> [What you have to do]: In the listing below, change each "граждан и организаций" to "заявителей" and leave everything else untouched.

______________________________

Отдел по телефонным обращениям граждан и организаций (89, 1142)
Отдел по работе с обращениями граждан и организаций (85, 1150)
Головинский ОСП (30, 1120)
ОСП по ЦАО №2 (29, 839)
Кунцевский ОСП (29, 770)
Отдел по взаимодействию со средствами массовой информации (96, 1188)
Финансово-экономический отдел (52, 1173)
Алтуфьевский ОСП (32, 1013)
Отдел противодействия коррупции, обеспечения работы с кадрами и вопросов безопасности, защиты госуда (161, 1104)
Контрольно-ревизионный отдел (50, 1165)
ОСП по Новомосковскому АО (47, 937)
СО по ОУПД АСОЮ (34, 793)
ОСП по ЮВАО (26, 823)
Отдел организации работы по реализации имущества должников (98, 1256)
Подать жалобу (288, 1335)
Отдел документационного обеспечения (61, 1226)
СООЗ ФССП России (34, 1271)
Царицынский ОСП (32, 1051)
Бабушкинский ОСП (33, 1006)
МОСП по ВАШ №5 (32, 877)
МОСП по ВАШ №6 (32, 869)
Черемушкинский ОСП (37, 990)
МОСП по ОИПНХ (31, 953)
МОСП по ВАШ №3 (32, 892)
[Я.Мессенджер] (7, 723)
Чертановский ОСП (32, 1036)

______________________________

> [The output]:
Отдел по телефонным обращениям заявителей (89, 1142)
Отдел по работе с обращениями заявителей (85, 1150)
Головинский ОСП (30, 1120)
ОСП по ЦАО №2 (29, 839)
Кунцевский ОСП (29, 770)
Отдел по взаимодействию со средствами массовой информации (96, 1188)
Финансово-экономический отдел (52, 1173)
Алтуфьевский ОСП (32, 1013)
Отдел противодействия коррупции, обеспечения работы с кадрами и вопросов безопасности, защиты госуда (161, 1104)
Контрольно-ревизионный отдел (50, 1165)
ОСП по Новомосковскому АО (47, 937)
СО по ОУПД АСОЮ (34, 793)
ОСП по ЮВАО (26, 823)
Отдел организации работы по реализации имущества должников (98, 1256)
Подать жалобу (288, 1335)
Отдел документационного обеспечения (61, 1226)
СООЗ ФССП России (34, 1271)
Царицынский ОСП (32, 1051)
Бабушкинский ОСП (33, 1006)
МОСП по ВАШ №5 (32, 877)
МОСП по ВАШ №6 (32, 869)
Черемушкинский ОСП (37, 990)
МОСП по ОИПНХ (31, 953)
МОСП по ВАШ №3 (32, 892)
[Я.Мессенджер] (7, 723)
Чертановский ОСП (32, 1036)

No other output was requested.